• DATA SECTION:
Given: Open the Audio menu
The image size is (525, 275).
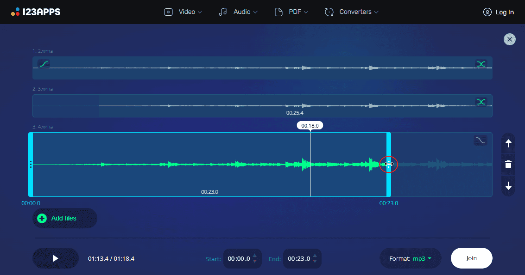Looking at the screenshot, I should coord(238,12).
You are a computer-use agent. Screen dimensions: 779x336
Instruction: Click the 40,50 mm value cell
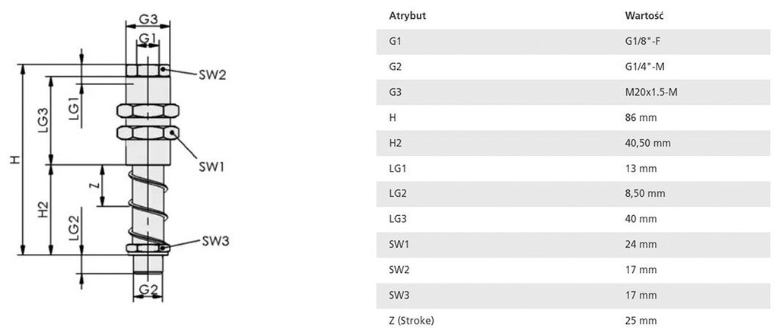click(x=647, y=143)
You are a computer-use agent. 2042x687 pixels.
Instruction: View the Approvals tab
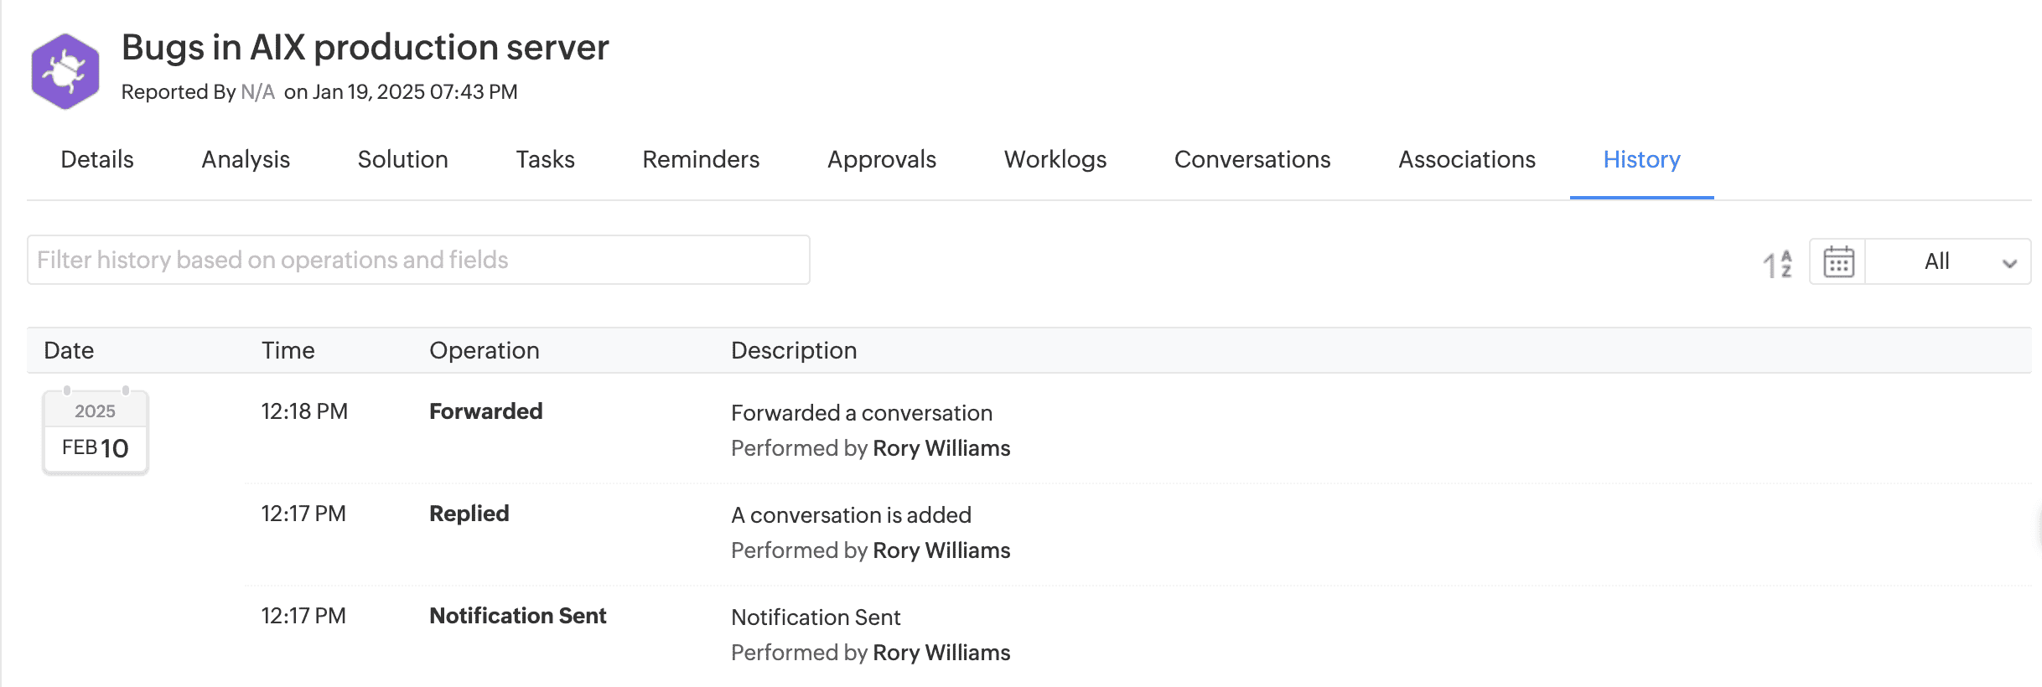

• EXERCISE AIM: Rewrite the rows above, changing every "computer-use agent" to "screen navigation assistant" and keeping everything else unchanged. Leave out the pictures.

• THE OUTPUT:
Given: Open the Audio menu
The image size is (525, 275).
Looking at the screenshot, I should coord(238,12).
You are a screen navigation assistant. Screen dimensions: 779x336
Instruction: Click the 40,50 mm value cell
click(x=647, y=143)
You are a screen navigation assistant. 2042x687 pixels.
Instruction: View the Approvals tab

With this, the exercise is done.